Podcast
Root Causes 523: Will Your Configuration Block MPIC DCV?


Hosted by
Tim Callan
Chief Compliance Officer
Jason Soroko
Fellow
Original broadcast date
September 3, 2025
MPIC (Multi-perspective Issuance Corroboration) is soon to move into enforcement phase. In this episode we describe three configuration decisions that can force Domain Control Validation (DCV) to fail and tell you what to do about them before you have a problem.
Podcast Transcript
So geofencing or geographically restricting is problem number one. Problem number two is very similar. It's using an allow list. So I've got an allow list of places that can come in and check for this, and it includes the IP address that I'm used to from the CA and now all of a sudden, by definition, it has to come from different places.
So, it's a similar problem where you set your servers up in a way where, literally, we can't come in and look from different places.

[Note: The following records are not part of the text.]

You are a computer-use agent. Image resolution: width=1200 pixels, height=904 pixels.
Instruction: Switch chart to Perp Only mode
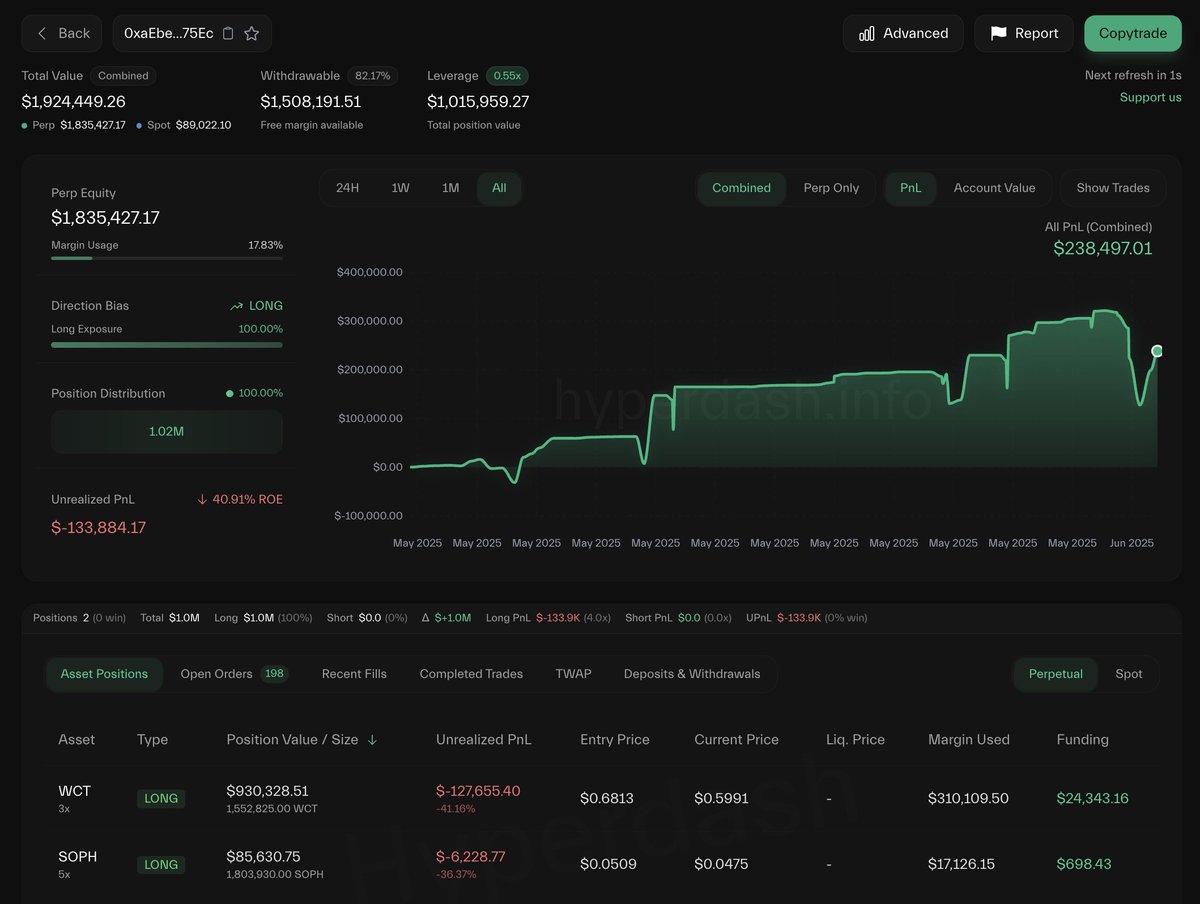[x=831, y=188]
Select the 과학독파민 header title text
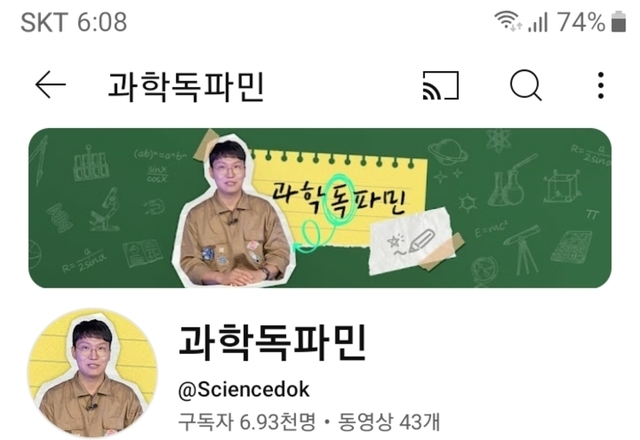The width and height of the screenshot is (640, 440). click(x=186, y=87)
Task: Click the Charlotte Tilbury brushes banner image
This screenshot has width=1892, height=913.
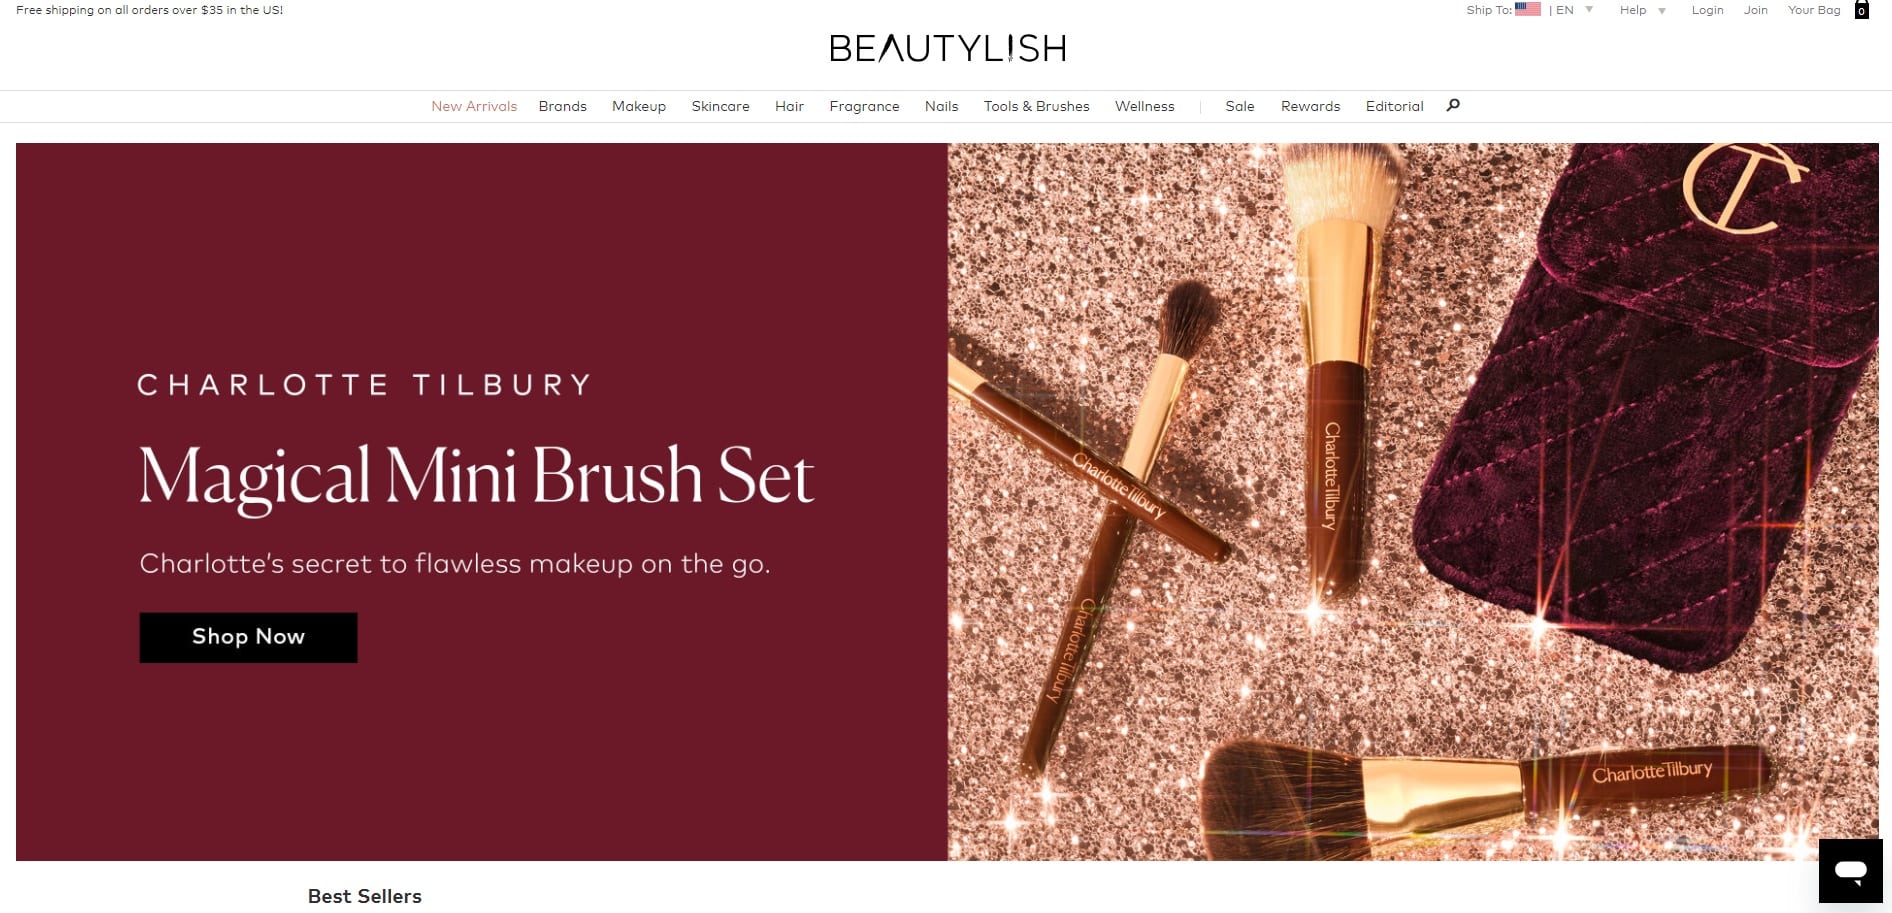Action: click(x=1413, y=501)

So that's not gonna work. Like up until now, it's probably perfectly fine. But just now it won't be.
These are things that, the way the technology works, only the subscriber can fix. If they were things that we could solve, we just would have. But by definition, the way MPIC has to work we must do these things and if the subscriber sets up their servers that way, we will not be able to proceed.
Number three is some people will configure the shared secret file to delete once it is checked, which you understand from a cleanup perspective, seems like a good policy. The problem is it needs to be checked more than once.
So what we need there is you can still do the cleanup. Cleanup is great. But why don't you do something like a cron job once it's checked, and don't clean it up for a week. Still get cleaned up. File can sit there for a week. It doesn't matter. You don't have old files accumulating, but you also don't break MPIC or have something where it cleans up the file once the new certificate is issued, if you can figure that out. So something like that is, uh, there are a number of ways you can do it where you still get the cleanup, but this instant delete after checking - not gonna work.
Now I'm going to also say these are early days. I expect that as enforcement comes into play, more of these things will come up that we don't know yet. We will augment our online resources as that happens. If it's enough information and it's interesting enough, you and I may come back with an update with more things. This is what we know today. I figure there will be more.